Of course, whenever Google enters a new advertising market, it comes up with tons of collateral and sales initiatives to convince its millions of advertisers to
start buying on these new channels. The question for advertisers is this: Should you follow Google’s lead and diversify your budgets based on its recommendations, or should you chart your own
path, regardless of whatever moat Google is currently building?

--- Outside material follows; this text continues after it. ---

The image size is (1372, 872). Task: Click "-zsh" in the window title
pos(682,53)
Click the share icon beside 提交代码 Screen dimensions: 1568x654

On the one hand, I generally feel that most new channels Google enters are done with impressive foresight. Perhaps the best
example of this is YouTube. An acquisition that was mocked by many at the time as ridiculously expensive now drives
billions in annual advertising revenue. Google has bet heavily on video, display, social, and mobile, and advertisers who ignore these moves do so at their own peril.
On the other, like any
business, Google is self-interested. Enhanced Campaigns – which removed mobile and tablet management granularity from AdWords – involuntarily ushered millions of advertisers into the
mobile age, likely before many were equipped to do so. I have no doubt that mobile advertising will eventually be a core channel for most advertisers. It’s just that for many, that time has not
yet come.
Put another way, when Google talks, you should listen, but that doesn’t mean you should immediately do what it recommends. Perhaps this seems an obvious recommendation, but for
those of us stuck in the echo-chamber that is Silicon Valley in general and SEM in particular, it’s worth mentioning.